Après une étude destinée à définir le caractère d’indisponibilité d’un livre, celui-ci sera numérisé et proposé sur une banque de données spécifique (d’où probablement la rumeur de braquage, on ne prête qu’aux riches). Tous les semestres, le corpus sera largement annoncé dans les medias spécialisés. Si l’auteur ou ses ayants droit ne manifestent pas leur opposition dans les six mois, le livre est mis en ligne. Ah, mais qui tacet consentire videtur, n’est-il pas ? « Il était impossible d’envisager une négociation contrat par contrat en raison des coûts de transaction, cela aurait tué le projet » se justifie-t-on du côté du ministère. Une société de perception et de répartition des droits montée tout exprès, qui n’a pas les droits des livres mais les exerce, propose alors à l’éditeur historique du livre d’assurer le relais en lui facilitant l’accès au numérique ; à lui ensuite de fixer un prix afin de rendre le téléchargement « attractif ». L’auteur y trouve son compte : il partage les profits à 50/50 avec l’éditeur, conserve son droit moral, peut exercer à tout instant son droit de sortie du dispositif et son livre, introuvable depuis des lustres, trouve un second souffle, une nouvelle vie grâce au numérique (à propos, on vient d’apprendre qu’après 244 années d’existence sur papier, le prestigieuse Encyclopaedia Britannica a décidé de basculer exclusivement et définitivement en ligne). La BnF doit dresser une liste de 500 000 livres concernés. Le coût de l’opération est estimé entre 20 et 30 millions d’euros financé par la Caisse des dépôts et consignations.

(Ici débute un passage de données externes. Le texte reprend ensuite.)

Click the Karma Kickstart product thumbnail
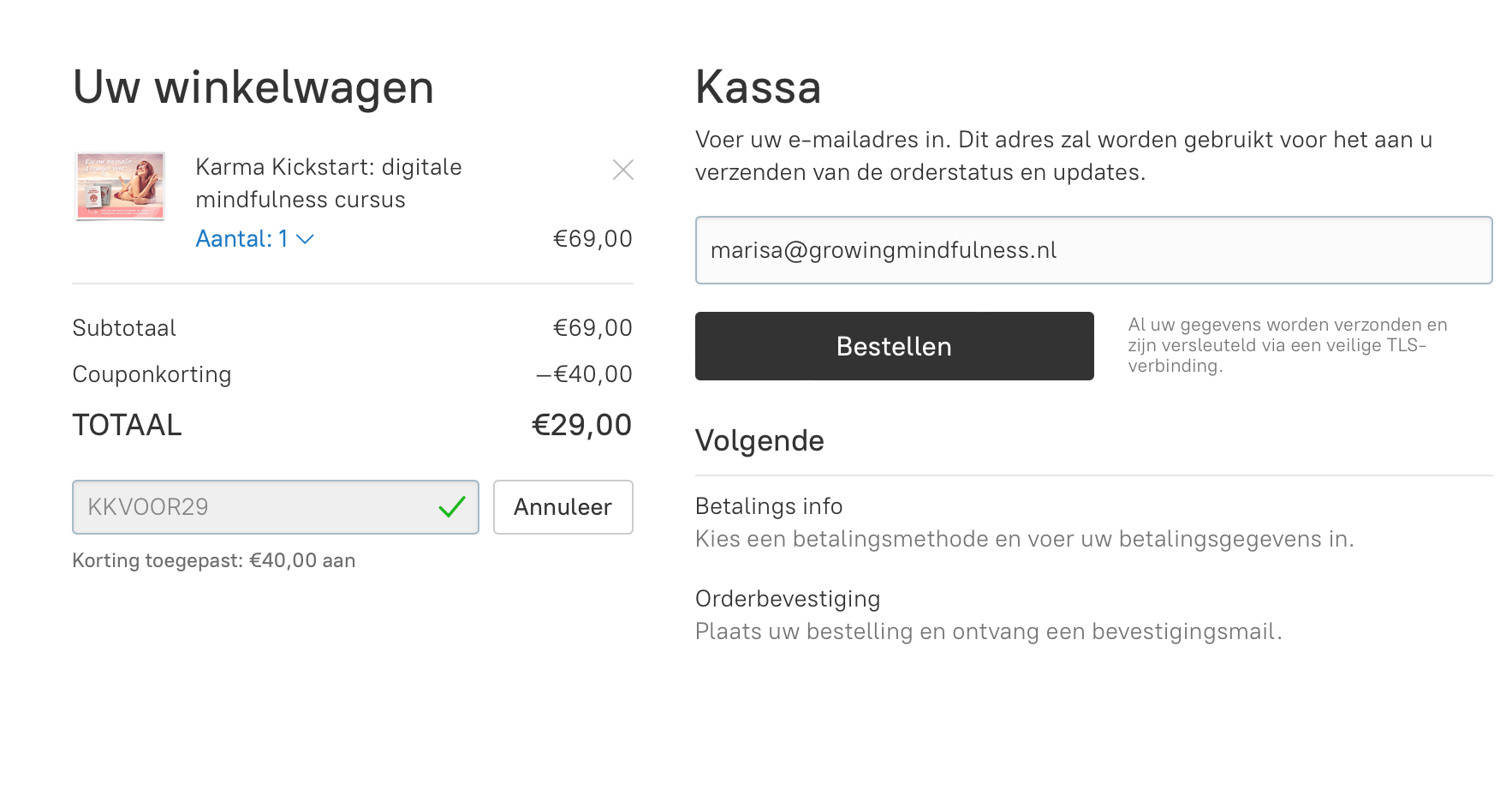The height and width of the screenshot is (807, 1512). tap(120, 186)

Delfeil de Ton y voit « une arnaque » au motif que cette loi dépossèderait les auteurs à seule fin d’engraisser les éditeurs. Et notre confrère d’imaginer déjà les administrateurs du braquage se gobergeant sur le dos d’auteurs à six pieds sous terre et d’introuvables ayant-droits, avec force bureaux luxueux, voyages d’études, banquets et décorations, grâce aux émoluments versés par la société de perception ! On entend là l’écho d’un mouvement dont le romancier de science-fiction Ayerdhal est le fer de lance, avec des auteurs regroupés au sein du collectif de réflexion et d’action Le droit du serf ; ils ont lancé une pétition (près d’un millier d’entre eux l’aurait signée) contestant formellement
cette loi : non seulement elle leur paraît trop favorable aux éditeurs aux dépens des écrivains, mais, selon ses membres, elle instituerait rien moins qu’un « piratage officiel et général des œuvres littéraires du XXème siècle ».  Ce qui ne peut manque de faire réagir Nicolas Georges, directeur du Livre au ministère : « C’est tout sauf une expropriation des auteurs, d’autant que c’est entouré de toutes les garanties ! »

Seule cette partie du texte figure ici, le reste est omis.